The implicit authorization use case describes how the Client’s ApplicationInstance Certificate and any UserIdentityToken associated with the Session is used to determine whether an AccessToken is permitted and what claims are available. This use case is illustrated in Figure 30.
Figure 30 – Implicit Authorization
The "Target Server" is the Server that the Client wishes to access. It publishes a UserTokenPolicy that indicates that it accepts AccessTokens from an "Authorization Server". The parameters needed to connect to the "Authorization Server" are stored in the IssuerEndpointUrl field of the UserTokenPolicy and are defined in OPC 10000-6. These parameters are specified as a JSON object rather than a URL as implied by the field name and requirements specific to AuthorizationServices are defined in Table 144.
Table 144 – Target Server UserTokenPolicy Parameters
|
Name |
Description |
|
IssuerEndpointUrl ua:authorityUrl |
The URL of the "Authorization Server". |
|
IssuerEndpointUrl ua:tokenEndpoint |
The NodeId of the AuthorizationService Object encoded using the URI qualified syntax defined in OPC 10000-6. |
|
IssuerEndpointUrl ua:authorizationEndpoint |
The NodeId of the UserTokenPolicies Property. Shall be null if Implicit Authorization is required. Shall be non-null if Explicit Authorization is required (see 9.4). |
The Client shall be trusted by the "Authorization Server" and could require the Client to present user credentials. These credentials can be provided to the Client out-of-band (e.g. an administrator specified them in the Client configuration file). The user credentials used can be any type of user credential including X.509 and JWT.
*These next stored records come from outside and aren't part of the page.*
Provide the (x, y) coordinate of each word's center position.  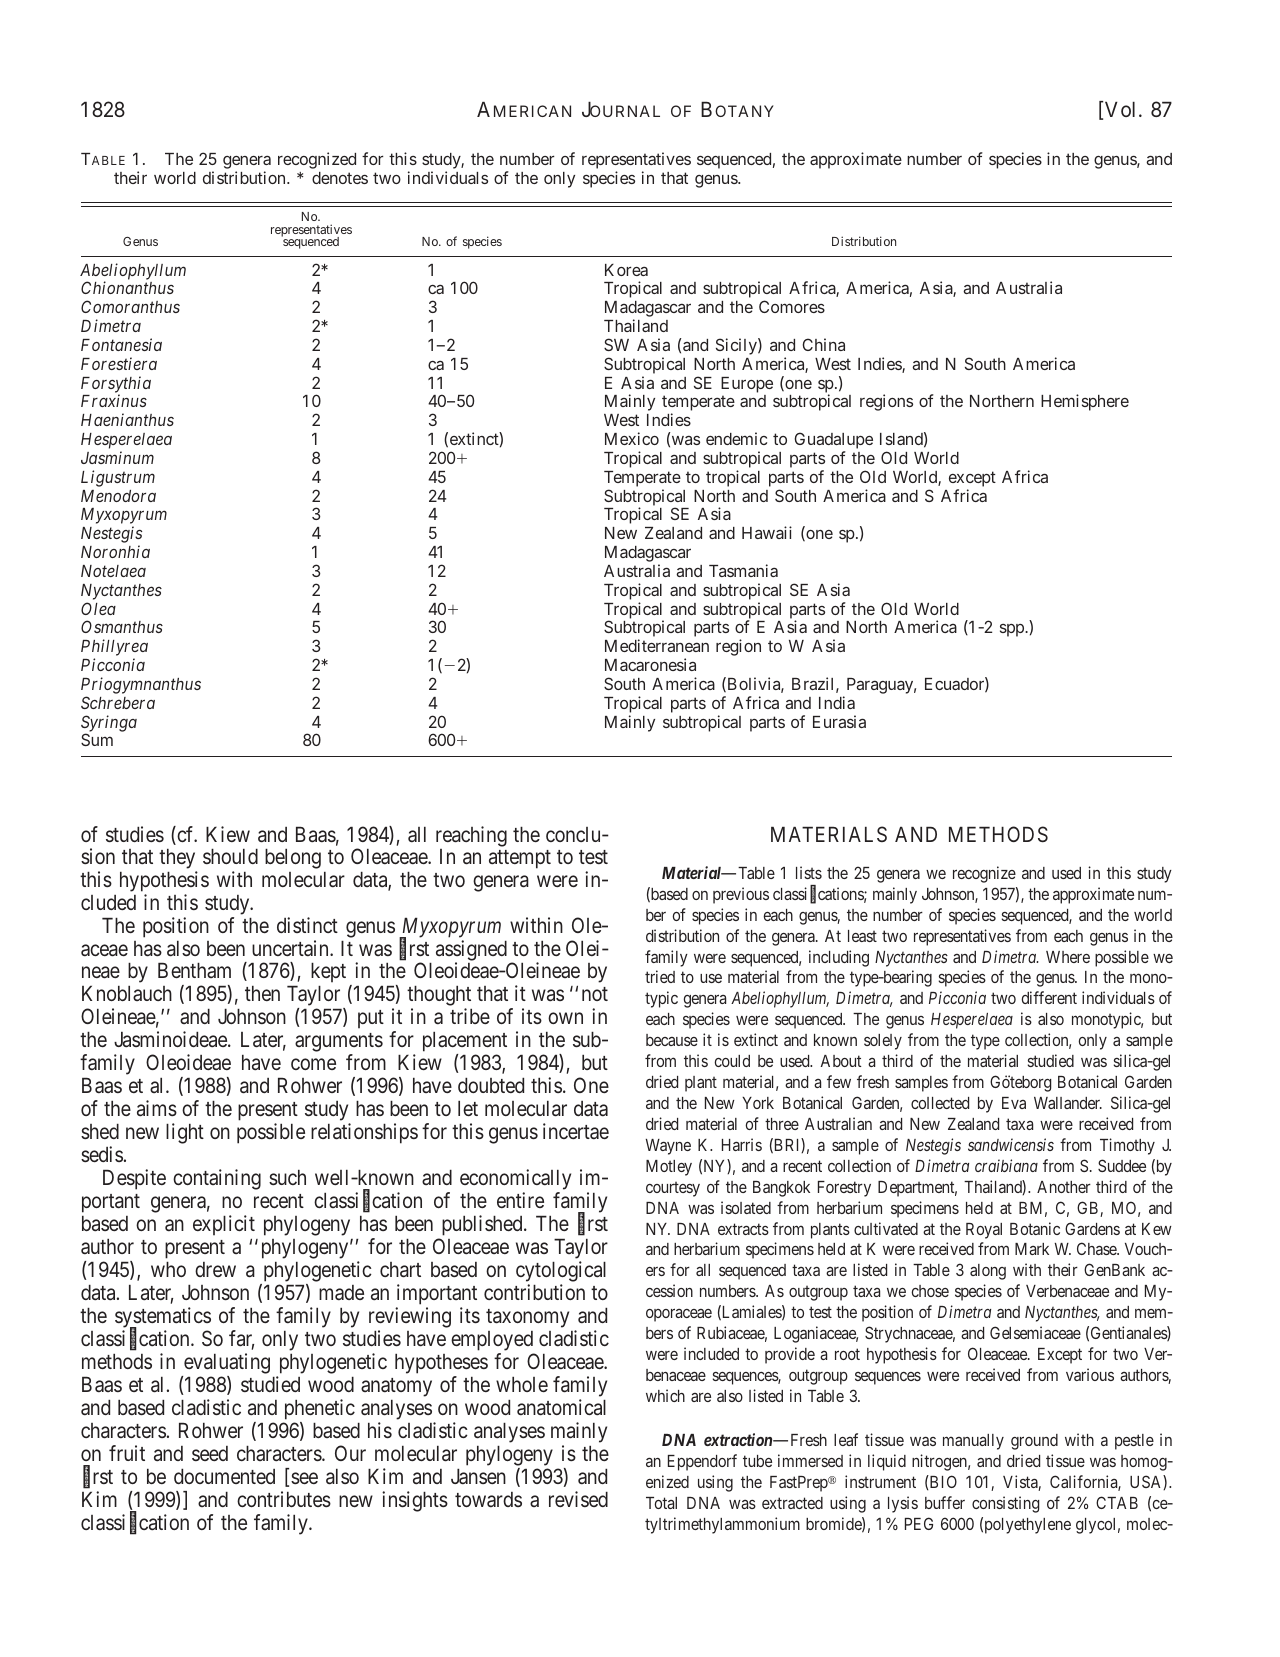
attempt (520, 859)
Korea (626, 270)
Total (661, 1503)
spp (1013, 630)
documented (224, 1476)
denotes (340, 178)
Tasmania (743, 570)
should (230, 856)
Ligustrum (118, 478)
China (823, 344)
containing (217, 1179)
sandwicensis (1011, 1144)
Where (1068, 957)
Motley (669, 1168)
The Session with the "Authorization Server" may be created explicitly with a call to CreateSession or it can be implicit via a Session-less Method Call.
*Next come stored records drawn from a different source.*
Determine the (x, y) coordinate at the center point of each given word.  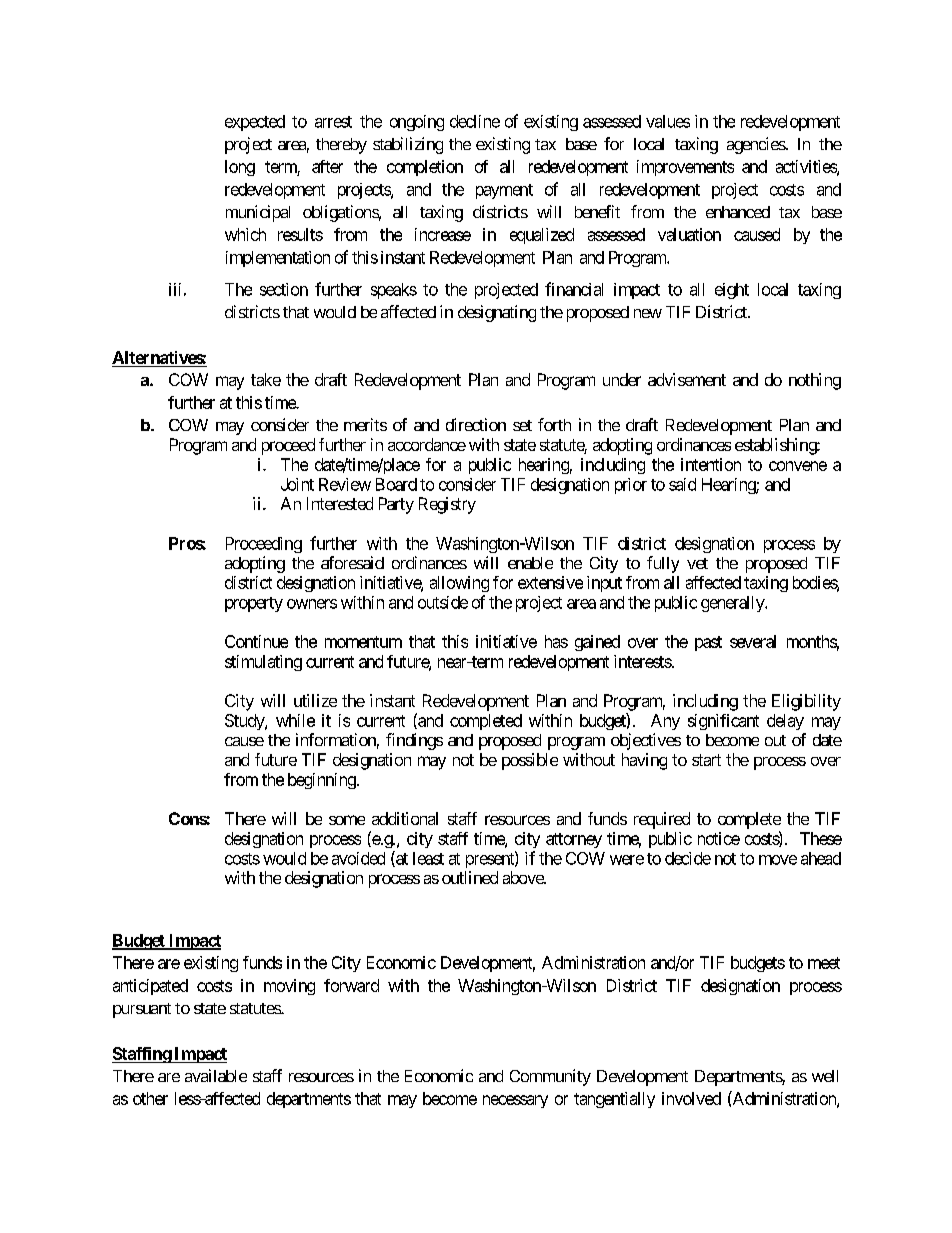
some (347, 820)
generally (733, 604)
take (266, 379)
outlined (470, 877)
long (240, 168)
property (254, 604)
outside (443, 602)
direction (476, 424)
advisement (687, 379)
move (778, 860)
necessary (515, 1101)
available (216, 1075)
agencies (756, 145)
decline (475, 121)
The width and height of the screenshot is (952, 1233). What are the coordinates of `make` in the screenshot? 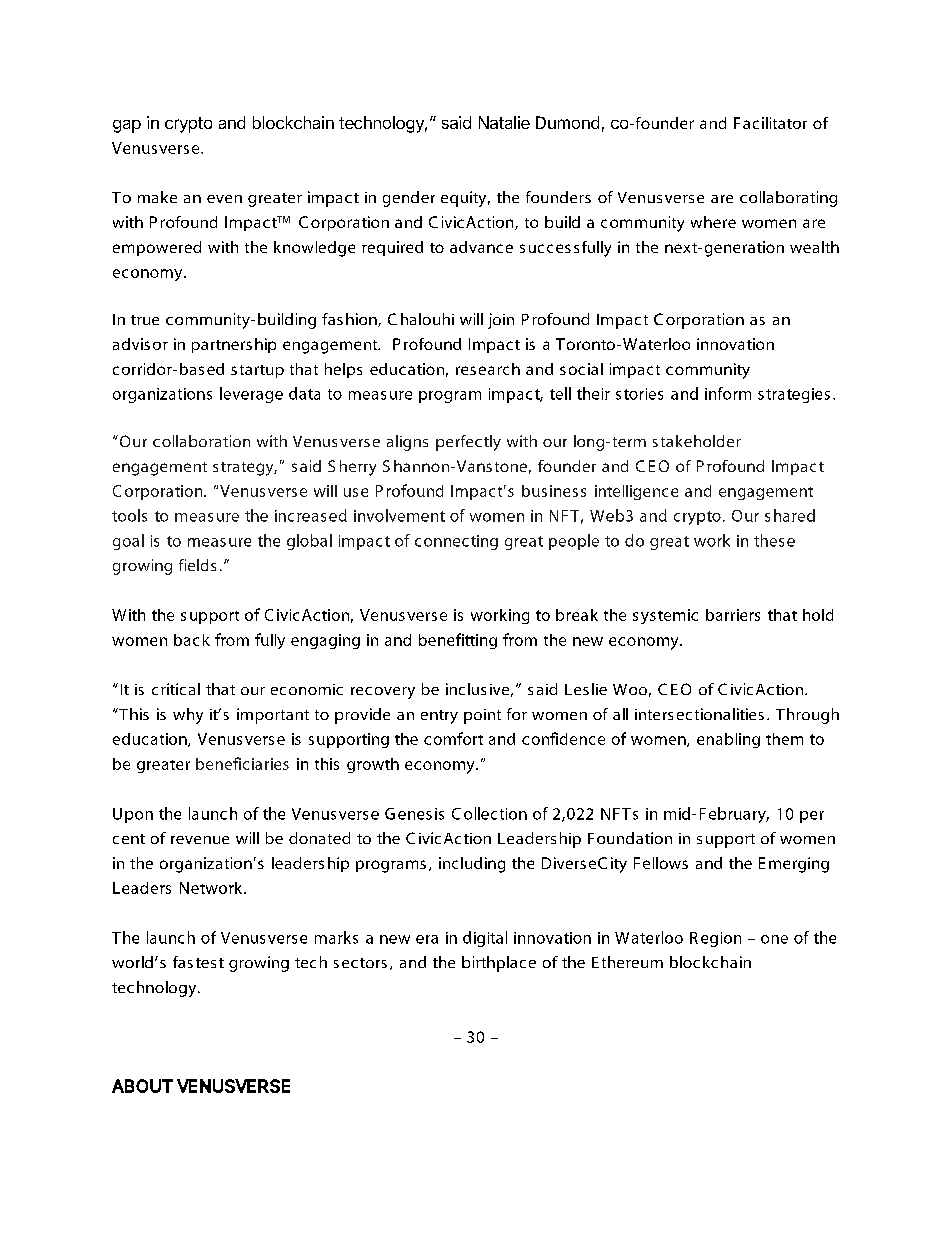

With this use case, the Client uses the EndpointDescriptions provided by the "Authorization Server" to determine what credentials to provide when creating a Session.
The Client then calls the StartRequestToken and FinishRequestToken Methods on the AuthorizationService Object. The "Authorization Server" determines if the Client is permitted to receive an AccessToken and populates it with any claims granted to the Client.
The AccessToken includes a list of network Roles granted to the Client. The network Roles are abstract Roles defined by the system administrator that are mapped onto the Roles supported by each Target Server with IdentityMappingRules set by the administrator (see OPC 10000-18).
Once the Client has the AccessToken, it passes the AccessToken to the Target Server which validates the AccessToken, as described in OPC 10000-4. The Target Server is configured out-of-band with the Certificate used to validate the AccessTokens issued by the Authorization Server.